Please refer to FIG. 4. FIG. 4 is a side view showing the structure of the dental implant according to the second embodiment of the present invention. As shown in FIG. 4, the second threaded portion 12 of the dental implant structure 1 rotates along the drilling axis Z. And forming a line J, the tangent line J of the second threaded portion 12 and the horizontal line have an angle λ, the tangent line J is generally left lower right and upper right; the tangent line J of the second thread portion 12 faces the lower end portion of the drilling axis Z The angle Φ is not less than or equal to 90 degrees (that is, Φ ≦ 90 degrees). In this way, when the implant structure 1 of the present embodiment is locked into the alveolar bone 91 in a clockwise rotation, the cutting surface 123 of the second threaded portion 12 moves in the direction of the tangent J. The bone chips 92 are pushed in the direction of the tangent J. At this time, the left groove wall of the side slit 14 (consisting of the plurality of cutting faces 123) has an inclined component angle Φ, so that the component of force of the bone chip 92 is provided. The bone chips 92 will move progressively upward (toward the head 15) along the side slits 14. In the case of dental surgery, if it is required to push the sinus or bone-reinforcing powder, the bone chips 92 can be gradually pushed upward (toward the direction of the head 15), so that the bone chips 92 are squeezed, Moves and fills the direction of the head 15 (eg, near the sinus membrane), so the dentist can fill the autogenous bone fragments 92 to the vicinity of the head 15 of the implant structure 1; or, The bone fragments 92 moving in the direction of the head 15 push the sinus membrane. In this way, if the condition of the dental implant is encountered, there is no need to fill in the bone powder, so the need to fill the bone powder can be reduced, the cost of the implant can be reduced, and the probability of puncture the sinus membrane is also reduced. Thereby, the implant structure 1 of the present embodiment can guide and fill the bone chips 92 to the upper end portion of the implant structure 1 (close to the head portion 15) through the inclined arrangement of the side slits 14. And, through the bone chips 92, the sinus membrane is pushed and pushed up, and the patient's own bone fragments 92 are filled into the vicinity of the head 15 of the implant structure 1 or near the sinus membrane of the patient.
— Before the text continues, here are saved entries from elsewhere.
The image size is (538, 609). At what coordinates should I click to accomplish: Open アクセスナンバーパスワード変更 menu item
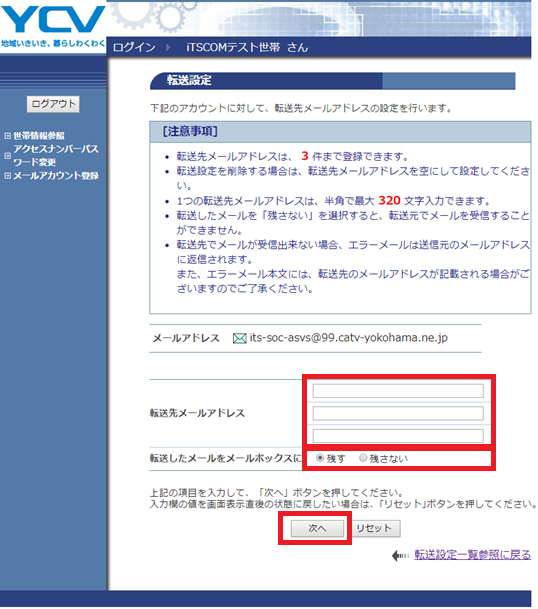tap(56, 155)
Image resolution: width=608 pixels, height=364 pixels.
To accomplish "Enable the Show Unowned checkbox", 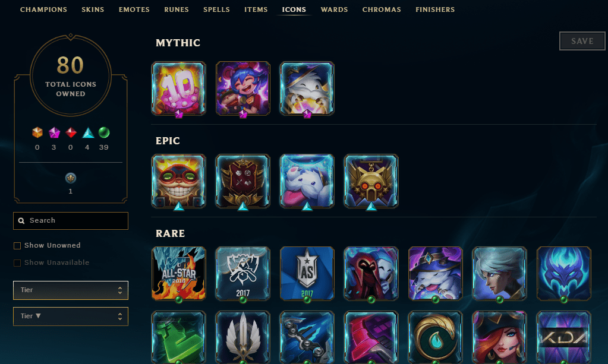I will [17, 245].
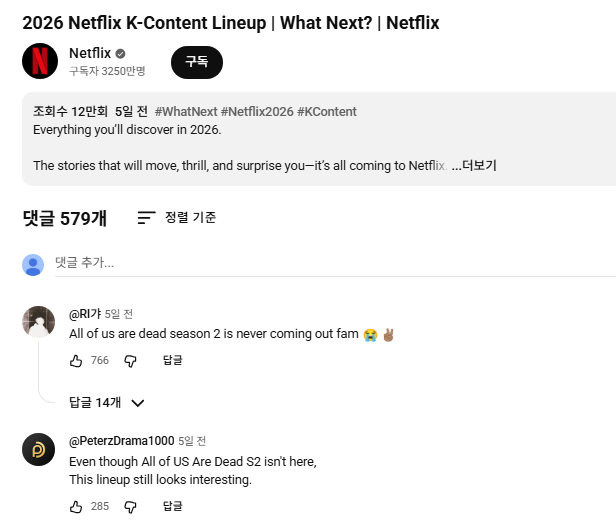Dislike the comment by @RI가
This screenshot has height=528, width=616.
130,361

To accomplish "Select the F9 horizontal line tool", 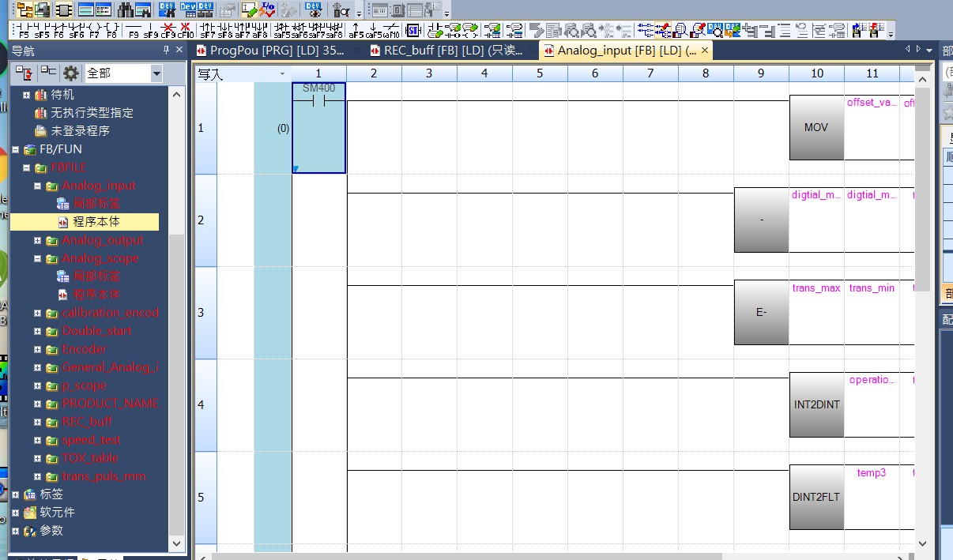I will click(133, 31).
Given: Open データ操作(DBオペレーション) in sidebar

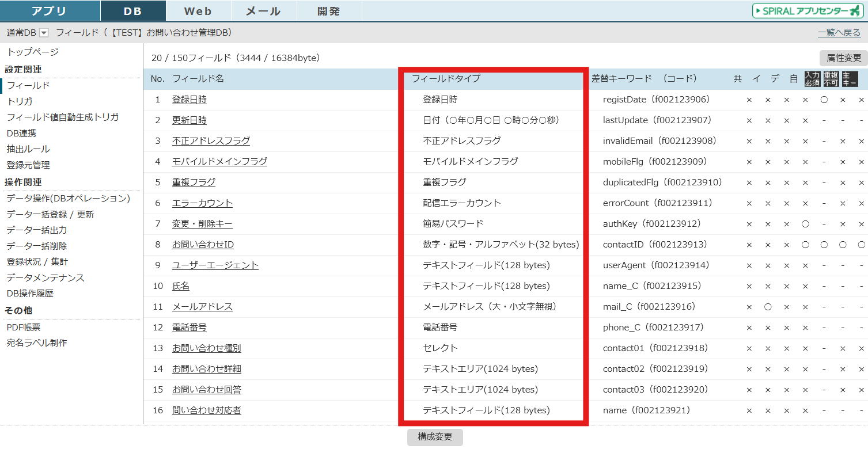Looking at the screenshot, I should [x=68, y=199].
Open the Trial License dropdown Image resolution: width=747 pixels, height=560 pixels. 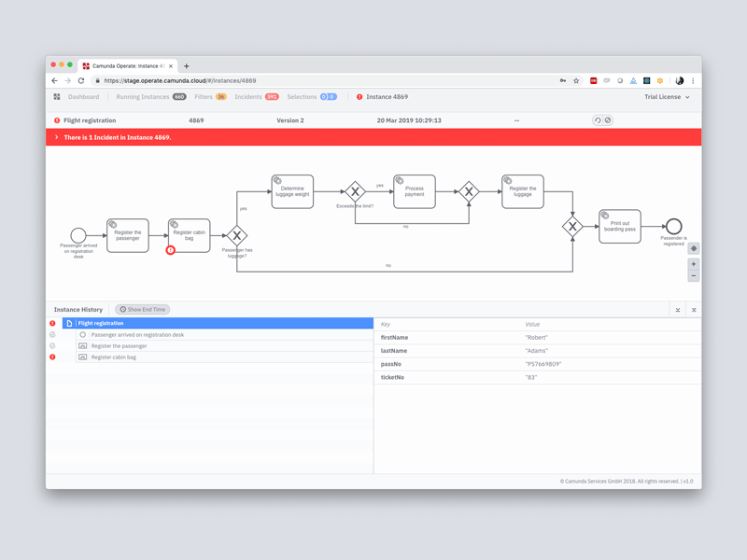coord(666,96)
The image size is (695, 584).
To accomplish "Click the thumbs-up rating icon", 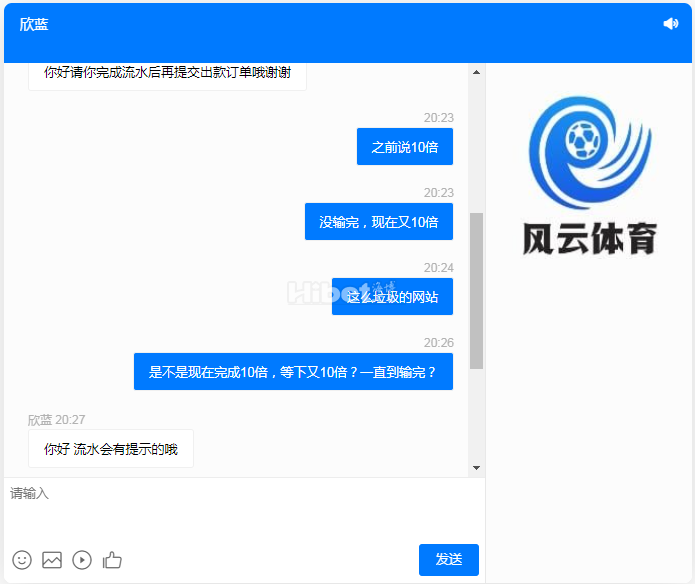I will pyautogui.click(x=112, y=560).
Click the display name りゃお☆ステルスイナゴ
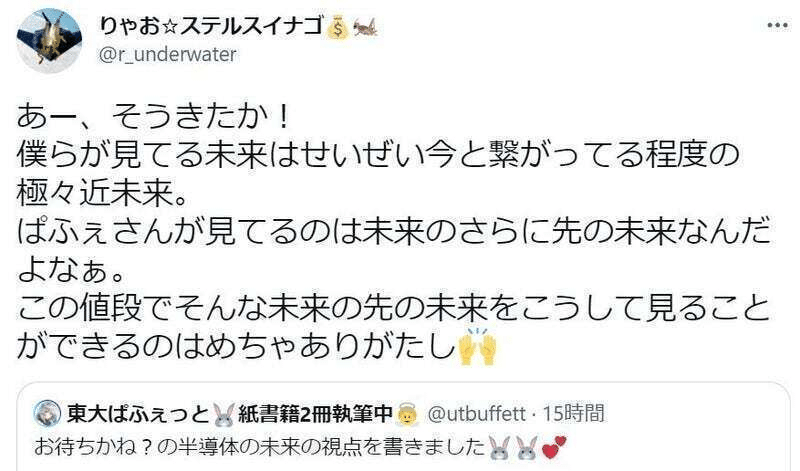Screen dimensions: 800x471 coord(210,27)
As described above, the dental implant structure 1 of FIGS. 1A to 1H has an angle Φ of less than 90 degrees with the side slit 14 because the tangent line J of the second threaded portion 12 faces the head portion 15. Therefore, the bone chips 92 in the side slits 14 can be made downward by the inclination angle Φ. Using force components, moving gradually away from the head 15; whereby the implant structure 1 of FIGS. 1A-1H can guide the bone chips 92 to the radial sides for filling the radial direction. The loose bones on the sides. It is compared with the dental implant structure 1 of FIG. 4 because the tangent line J of the second threaded portion 12 is less than 90 degrees with the side slit 14 in the direction toward the lower end portion (the direction away from the head portion 15). The angle Φ, so the bone chips 92 in the side slits 14 can be moved toward the direction of the head 15 by the upward acting component force provided by the inclination angle Φ; thereby, if encountered When it is necessary to push the sinus or bone supplement, the implant structure 1 of Fig. 4 can guide the bone debris 92 to the vicinity of the head 15, and use the bone chips 92 to push the sinus membrane or fill the head. Osteoporosis near 15.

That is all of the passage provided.